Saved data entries
------------------------------------------------------------------------
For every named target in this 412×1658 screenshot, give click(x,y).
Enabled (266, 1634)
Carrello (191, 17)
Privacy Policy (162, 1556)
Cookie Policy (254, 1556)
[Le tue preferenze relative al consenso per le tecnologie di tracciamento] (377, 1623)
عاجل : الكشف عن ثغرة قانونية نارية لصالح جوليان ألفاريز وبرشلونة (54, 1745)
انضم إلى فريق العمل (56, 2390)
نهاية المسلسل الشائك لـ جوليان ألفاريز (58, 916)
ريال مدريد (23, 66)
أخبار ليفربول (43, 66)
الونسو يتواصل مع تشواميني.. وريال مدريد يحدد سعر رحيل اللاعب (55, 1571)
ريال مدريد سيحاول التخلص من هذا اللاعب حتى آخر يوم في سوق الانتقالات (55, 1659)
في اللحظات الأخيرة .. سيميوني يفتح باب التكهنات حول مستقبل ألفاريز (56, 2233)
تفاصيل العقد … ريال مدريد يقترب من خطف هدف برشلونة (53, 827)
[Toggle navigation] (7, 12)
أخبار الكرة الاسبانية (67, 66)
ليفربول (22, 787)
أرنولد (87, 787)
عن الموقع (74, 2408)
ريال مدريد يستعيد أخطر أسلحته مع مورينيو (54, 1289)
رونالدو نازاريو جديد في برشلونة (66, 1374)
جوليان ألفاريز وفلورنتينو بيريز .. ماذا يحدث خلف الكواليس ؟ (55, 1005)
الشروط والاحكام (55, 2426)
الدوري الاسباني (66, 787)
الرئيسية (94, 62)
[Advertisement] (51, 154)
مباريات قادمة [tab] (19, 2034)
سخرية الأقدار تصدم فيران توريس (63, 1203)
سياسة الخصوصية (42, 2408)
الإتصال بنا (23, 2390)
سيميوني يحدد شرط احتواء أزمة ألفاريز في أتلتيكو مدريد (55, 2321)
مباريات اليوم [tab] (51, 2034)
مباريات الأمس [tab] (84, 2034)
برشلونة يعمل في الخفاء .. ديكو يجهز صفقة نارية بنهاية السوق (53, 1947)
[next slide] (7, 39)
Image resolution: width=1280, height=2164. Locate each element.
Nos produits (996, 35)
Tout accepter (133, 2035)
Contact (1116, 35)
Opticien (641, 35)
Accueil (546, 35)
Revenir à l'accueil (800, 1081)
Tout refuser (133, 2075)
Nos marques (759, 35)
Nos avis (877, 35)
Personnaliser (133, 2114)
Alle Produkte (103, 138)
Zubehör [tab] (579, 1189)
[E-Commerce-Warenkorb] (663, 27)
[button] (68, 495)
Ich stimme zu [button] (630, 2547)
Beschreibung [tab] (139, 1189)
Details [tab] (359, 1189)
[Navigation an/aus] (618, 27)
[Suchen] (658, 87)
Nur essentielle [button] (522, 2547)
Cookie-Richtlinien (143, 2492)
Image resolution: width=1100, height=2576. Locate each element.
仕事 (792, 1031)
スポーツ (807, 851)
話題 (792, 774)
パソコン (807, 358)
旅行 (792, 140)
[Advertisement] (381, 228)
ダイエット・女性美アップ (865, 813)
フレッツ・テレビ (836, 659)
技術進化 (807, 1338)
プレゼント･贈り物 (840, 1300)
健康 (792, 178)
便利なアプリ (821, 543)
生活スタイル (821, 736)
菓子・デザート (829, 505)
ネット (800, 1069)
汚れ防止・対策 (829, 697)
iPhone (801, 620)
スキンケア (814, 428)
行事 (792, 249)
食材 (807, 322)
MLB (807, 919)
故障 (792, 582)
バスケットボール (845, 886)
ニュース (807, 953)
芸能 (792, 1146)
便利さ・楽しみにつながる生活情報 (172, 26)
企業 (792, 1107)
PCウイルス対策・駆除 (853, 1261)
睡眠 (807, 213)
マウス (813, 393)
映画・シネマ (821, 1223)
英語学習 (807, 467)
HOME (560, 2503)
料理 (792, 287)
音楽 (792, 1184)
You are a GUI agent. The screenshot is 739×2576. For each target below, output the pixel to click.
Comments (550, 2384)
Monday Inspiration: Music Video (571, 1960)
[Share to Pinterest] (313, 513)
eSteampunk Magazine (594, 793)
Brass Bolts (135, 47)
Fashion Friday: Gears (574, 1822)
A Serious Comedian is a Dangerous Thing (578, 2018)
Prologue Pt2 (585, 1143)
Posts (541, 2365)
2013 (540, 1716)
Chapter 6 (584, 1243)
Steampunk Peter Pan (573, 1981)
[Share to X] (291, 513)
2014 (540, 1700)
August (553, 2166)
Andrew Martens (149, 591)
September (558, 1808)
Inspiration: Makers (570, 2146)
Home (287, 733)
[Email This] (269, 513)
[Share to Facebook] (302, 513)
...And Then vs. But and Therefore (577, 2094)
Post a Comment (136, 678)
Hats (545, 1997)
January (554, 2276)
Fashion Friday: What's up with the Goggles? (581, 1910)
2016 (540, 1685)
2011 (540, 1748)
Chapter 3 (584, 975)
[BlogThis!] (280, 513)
------------------------------------------------------------------------
• EXERCISE DETAILS:
Copy the lines above exactly, beginning at the line that has "[Navigation an/aus] (618, 27)" and stopping after the line that has "ニュース (807, 953)", and omit the rest.

• ANSWER SPACE:
[Navigation an/aus] (618, 27)
[Suchen] (658, 87)
Nur essentielle [button] (522, 2547)
Cookie-Richtlinien (143, 2492)
Image resolution: width=1100, height=2576. Locate each element.
仕事 (792, 1031)
スポーツ (807, 851)
話題 (792, 774)
パソコン (807, 358)
旅行 (792, 140)
[Advertisement] (381, 228)
ダイエット・女性美アップ (865, 813)
フレッツ・テレビ (836, 659)
技術進化 (807, 1338)
プレゼント･贈り物 (840, 1300)
健康 (792, 178)
便利なアプリ (821, 543)
生活スタイル (821, 736)
菓子・デザート (829, 505)
ネット (800, 1069)
汚れ防止・対策 (829, 697)
iPhone (801, 620)
スキンケア (814, 428)
行事 (792, 249)
食材 (807, 322)
MLB (807, 919)
故障 (792, 582)
バスケットボール (845, 886)
ニュース (807, 953)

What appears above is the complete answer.